O laboratório da Bharat Biotech negou haver qualquer esquema de corrupção envolvendo a compra da Covaxin e afirmou que os preços ofertados para o mercado internacional são transparentes e diferem dos valores oferecidos para o governo da Índia.
Dias após a decisão do Ministro Queiroga de suspender a compra dos imunizantes, o laboratório indiano publicou os resultados da fase 3 de testagem da vacina.
Segundo o jornal The Hindu, a fabricante afirmou ter conseguido uma eficácia de 77,8% em seu produto na aplicação da primeira dose, nível superior ao da AstraZeneca, de 70,4%.
Além disso, segundo o Instituto Nacional de Saúde dos Estados Unidos, a Covaxin possui capacidade de neutralizar variantes da covid-19, como a variante alpha e a delta, que segundo a OMS, podem se tornar a forma mais comum do vírus e são responsáveis pelo aumento do número de novos casos na Europa e nos Estados Unidos.[7]
OMS, China e as vacinas
Para além das já conhecidas delta, gama e outras, foram identificadas recentemente possíveis novas variantes brasileiras do coronavírus. Após o presidente Jair Bolsonaro insistir em ignorar os dados alarmantes da atual pandemia, ficou acordado que a Copa América seria realizada em solo brasileiro, já que outros países latino-americanos rejeitaram sediar o campeonato.
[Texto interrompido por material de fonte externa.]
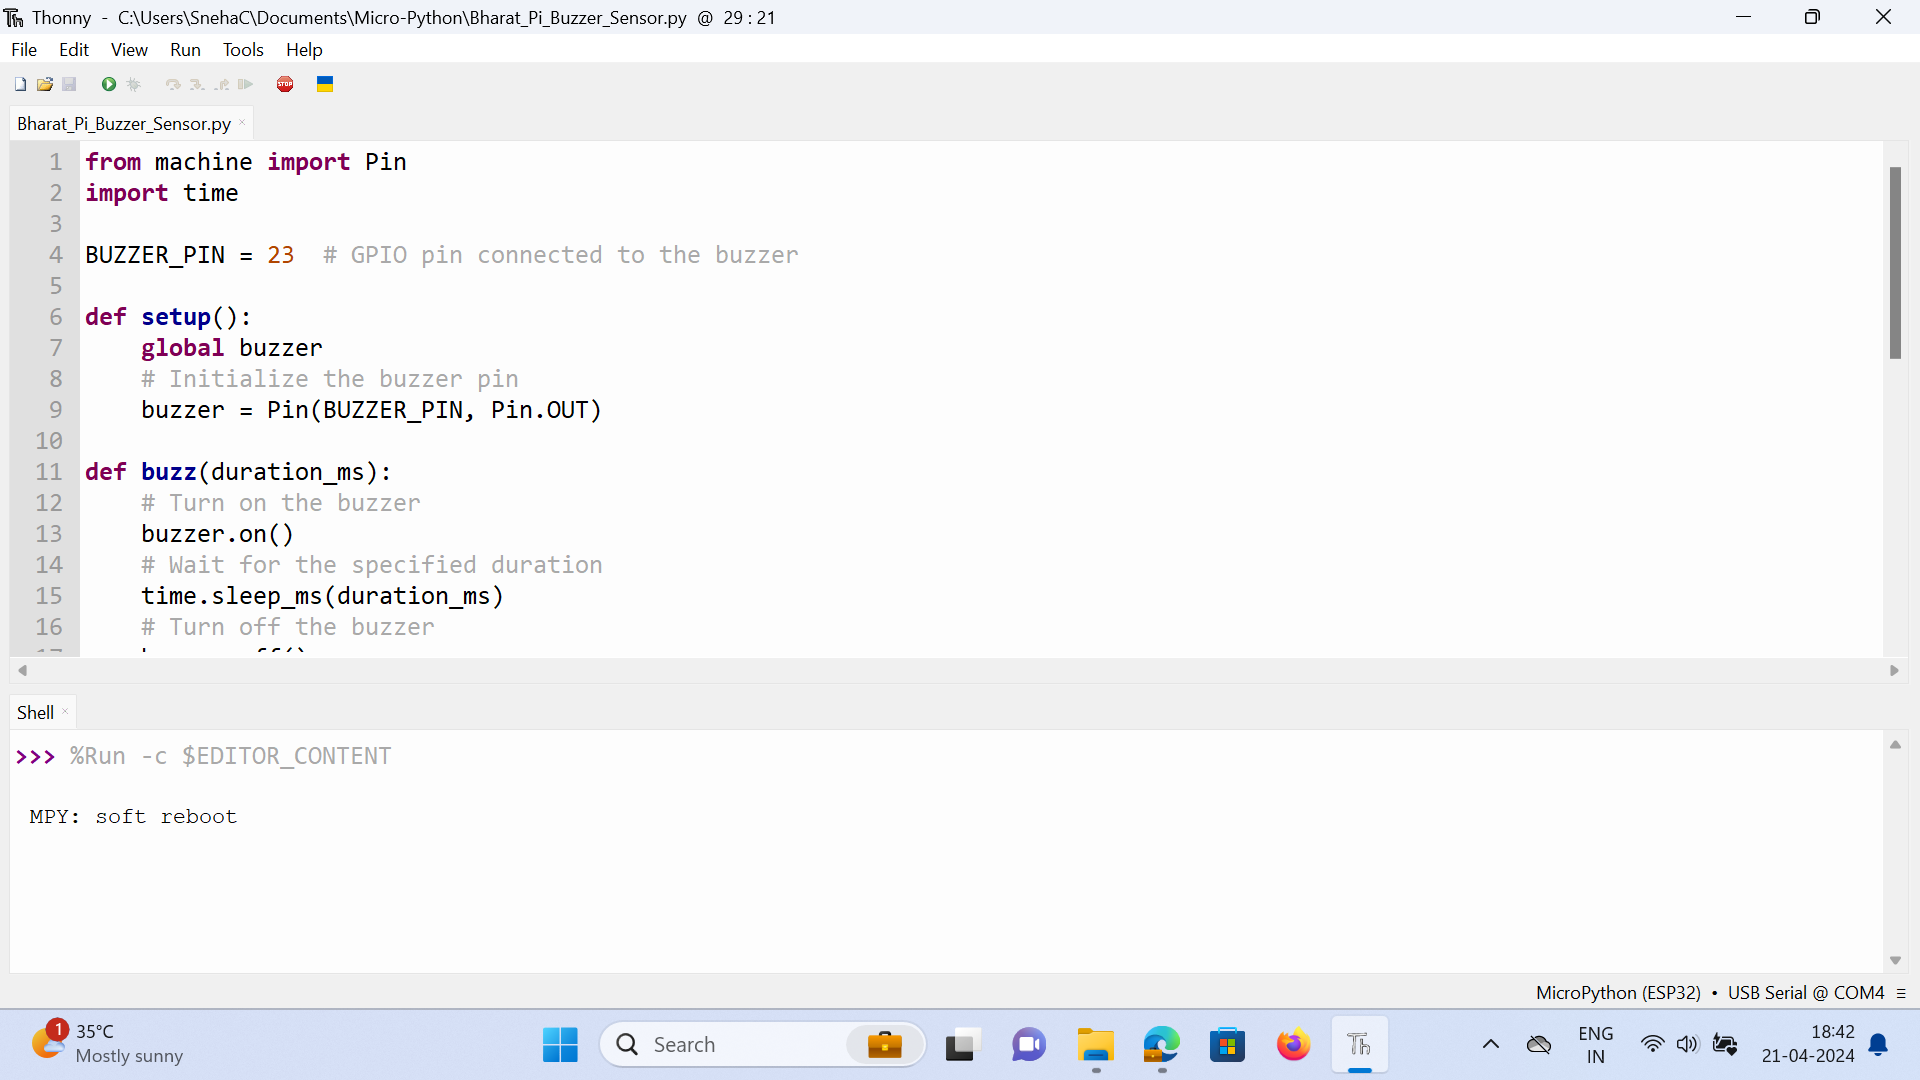Expand the Edit menu

(x=71, y=50)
Com o evento, surgiu no país uma nova variante da covid-19 (a B.1.621), originada na Colômbia e detectada no Brasil pela primeira vez no Mato Grosso [8]. Embora ainda seja pouco conhecida, esta se apresenta com alto potencial de mutação e transmissão, sendo necessário observar o seu desenvolvimento no Brasil e continuar adotando medidas preventivas.
Em discurso recente, o Ministro Marcelo Queiroga defendeu a vacinação como importante meio para conter o número de infectados pelo coronavírus e o avanço de novas cepas.
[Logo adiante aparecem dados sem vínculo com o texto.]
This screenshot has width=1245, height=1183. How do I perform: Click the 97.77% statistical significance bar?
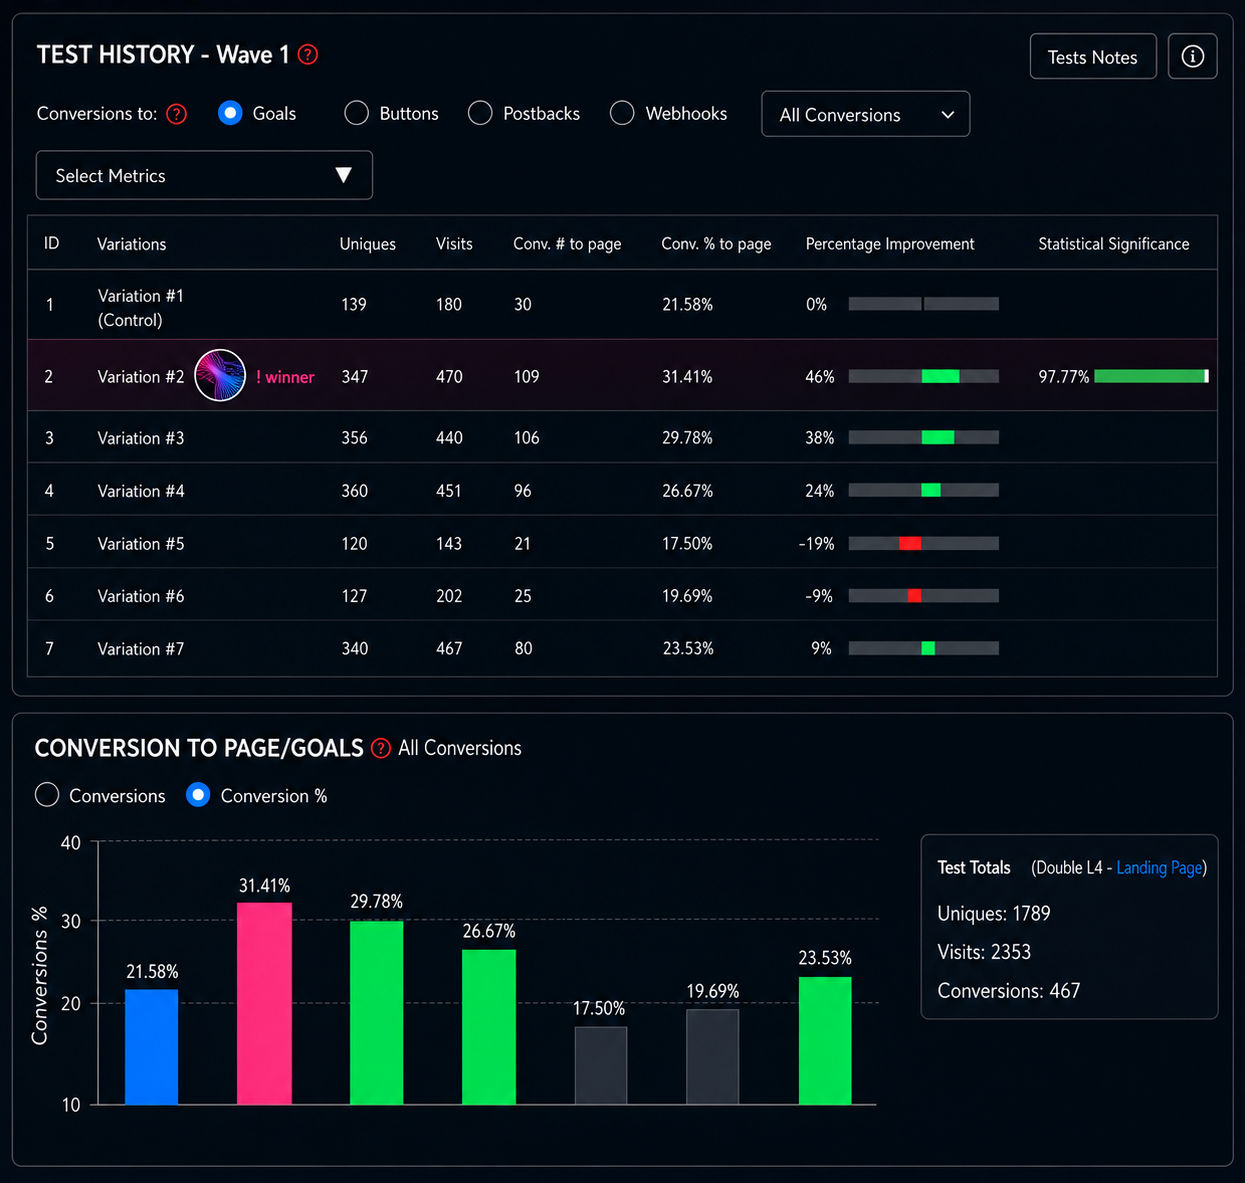[1151, 376]
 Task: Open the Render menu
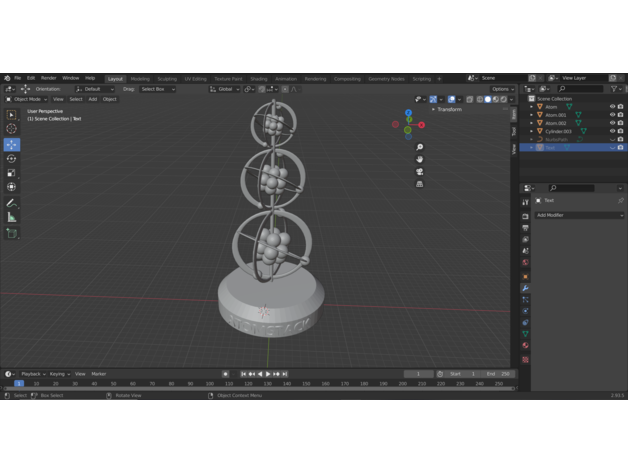click(x=48, y=78)
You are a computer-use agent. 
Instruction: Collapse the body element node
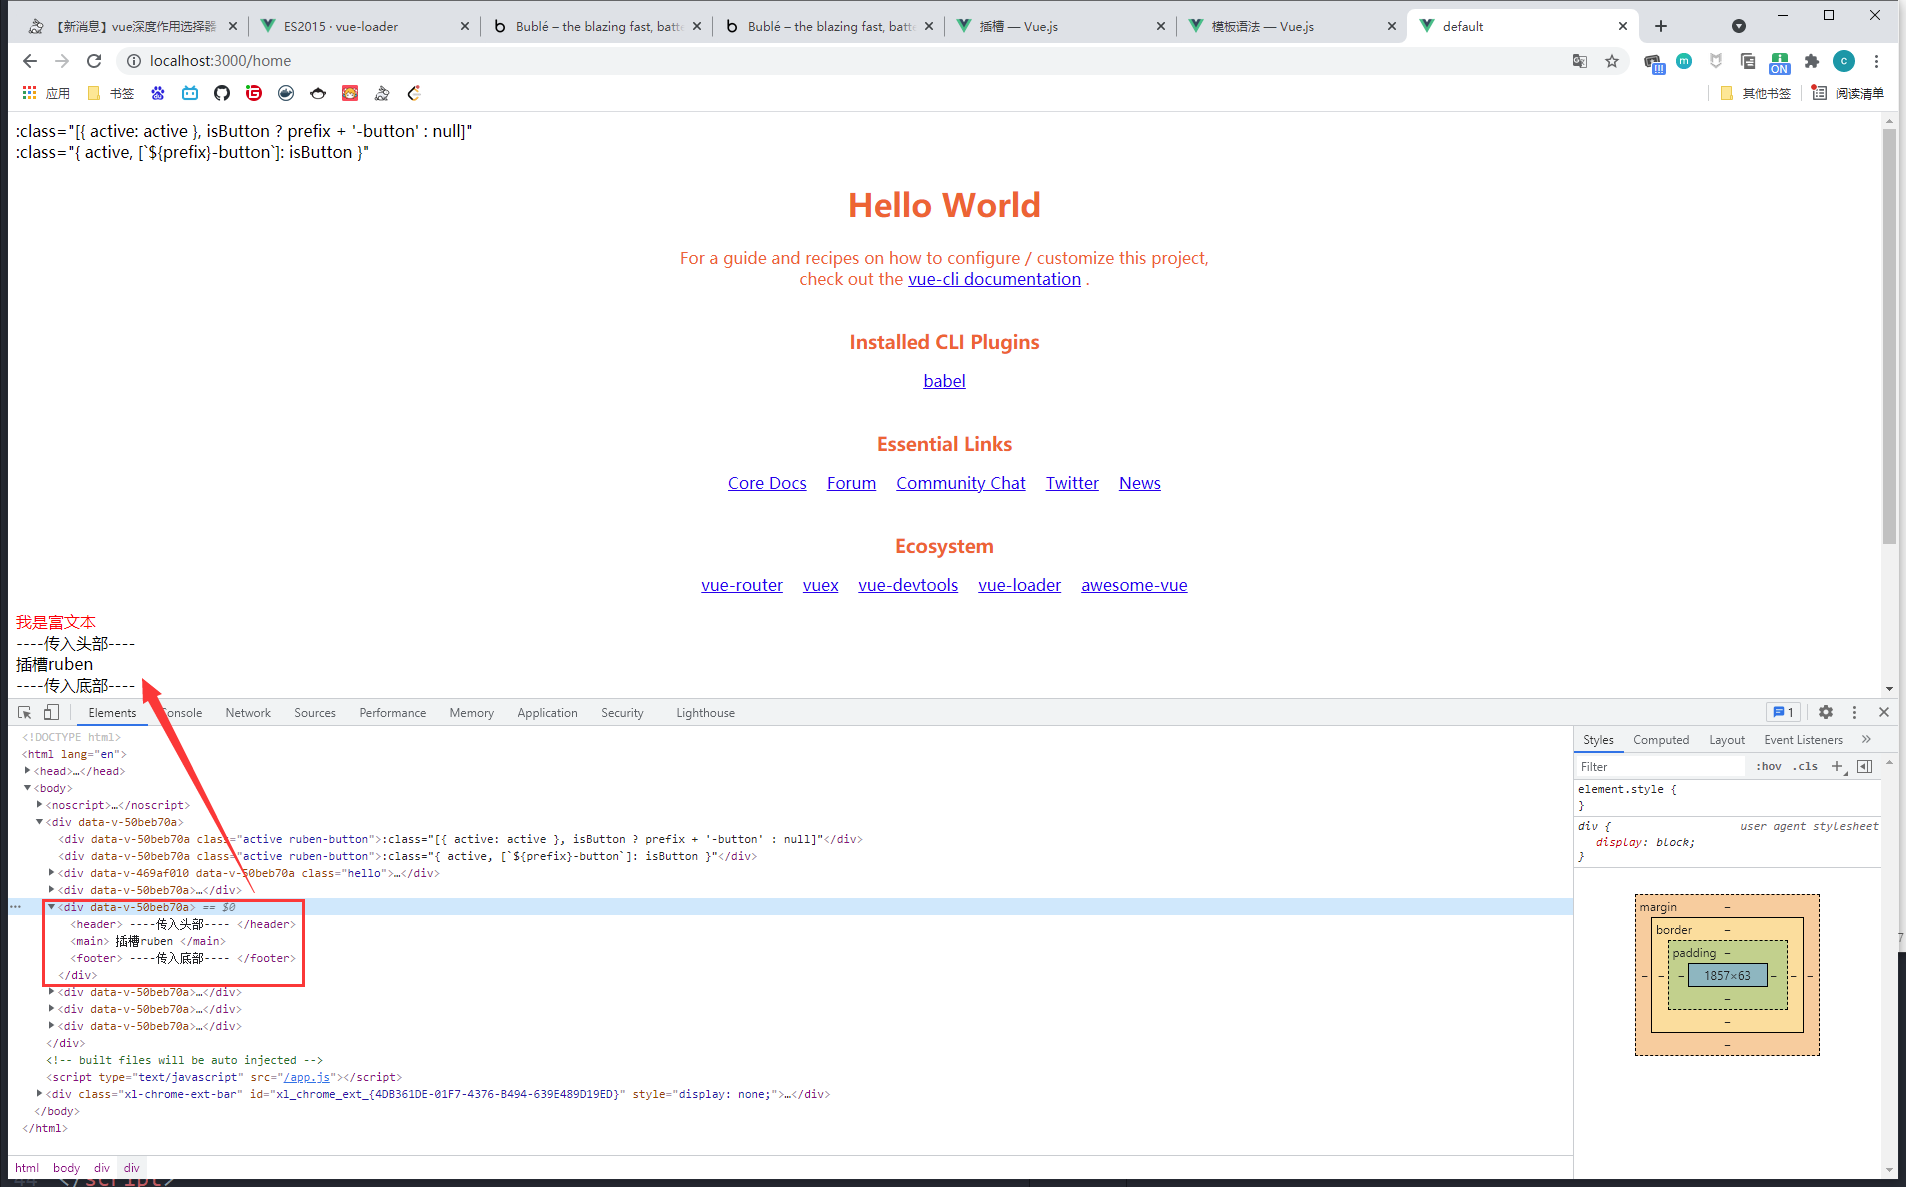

Com a chegada do “passaporte de vacinação”, que vem inclusive sendo projetado pelo Ministério do Turismo no Brasil [9], protestos contra essa nova proposta têm surgido ao redor do mundo. Dentre os argumentos para esse descontentamento estão os fatos de que a medida se choca contra as liberdades civis e impulsiona as discriminações, visto que o acesso aos lugares estaria condicionado pelo passaporte digital, o qual não está igualmente à disposição de todos.
A OMS, sob a direção de Tedros Adhanom, propôs a continuidade das investigações sobre a origem da covid-19 na China e cobrou também mais transparência do governo chinês, a fim de que forneça todos os dados necessários e colabore com o andamento desses estudos. Entretanto, a China se mantém firme em não permitir inspeções in situ no local apontado como possível origem do vírus [10].
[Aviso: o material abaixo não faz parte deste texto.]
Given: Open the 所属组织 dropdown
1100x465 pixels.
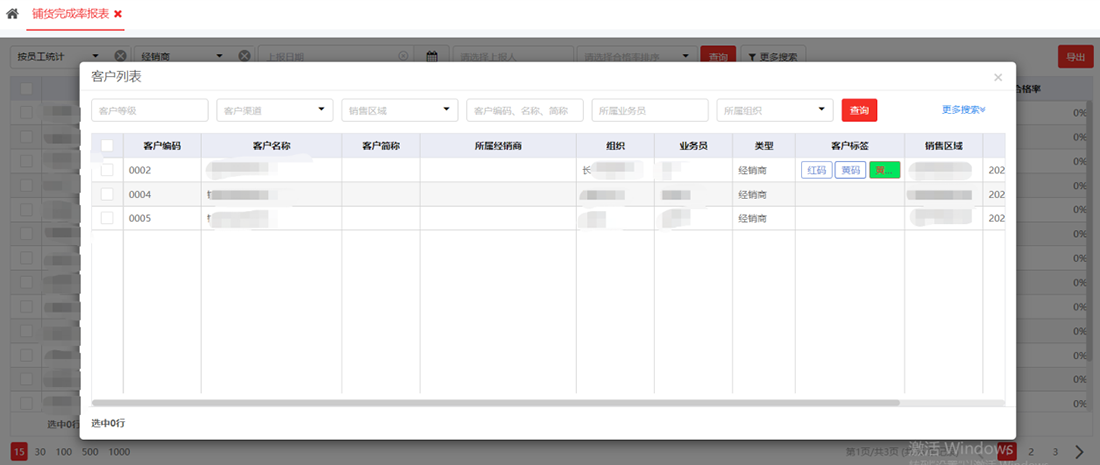Looking at the screenshot, I should point(775,110).
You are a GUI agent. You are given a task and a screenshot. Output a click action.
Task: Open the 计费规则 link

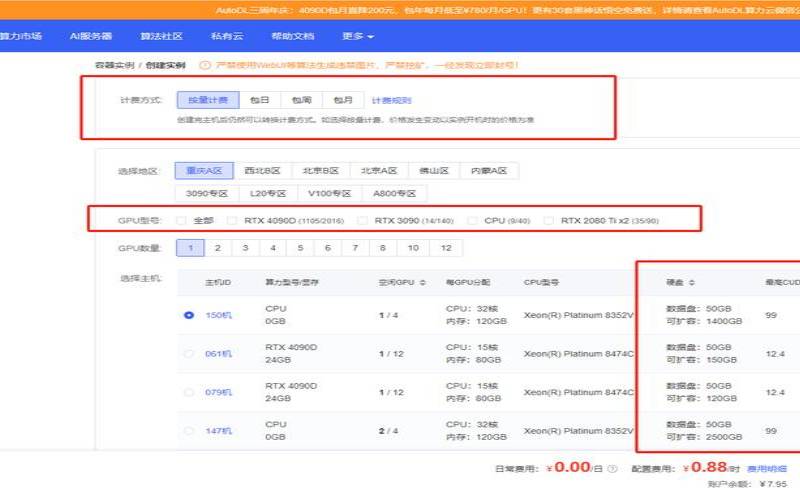[x=391, y=100]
Com sua diplomacia das vacinas, a China se destaca no cenário da saúde global e, apesar das inúmeras críticas e sabotagens feitas pelo governo federal contra a Coronavac, parte considerável da população brasileira vacinada recebeu essa vacina, graças à paradiplomacia e à cooperação entre Beijing e o Estado de São Paulo, por meio do Instituto Butantan [11] que, à revelia do governo federal, avança também na produção da vacina Butanvac.
Registrando mais de 540 mil óbitos [12], o Brasil continua a ocupar posições de destaque nos rankings internacionais relacionados à covid-19; sendo o terceiro país com o maior número de infectados e o segundo com o maior número de mortos - ficando atrás apenas dos EUA [13].
Hoje, depois do chefe do executivo tanto dificultar a aquisição de vacinas, o Brasil mantém contratos para a obtenção das vacinas: AstraZeneca, CoronaVac, Pfizer, Janssen e Sputnik. Embora a vacinação tenha avançado, somente cerca de 16% da população encontra-se completamente vacinada [14] e, conforme apontou Jarbas Barbosa (vice-diretor-geral da OPAS), a pandemia ainda é uma situação emergencial de saúde pública, não devendo o progresso da imunização ser confundido com o controle da doença.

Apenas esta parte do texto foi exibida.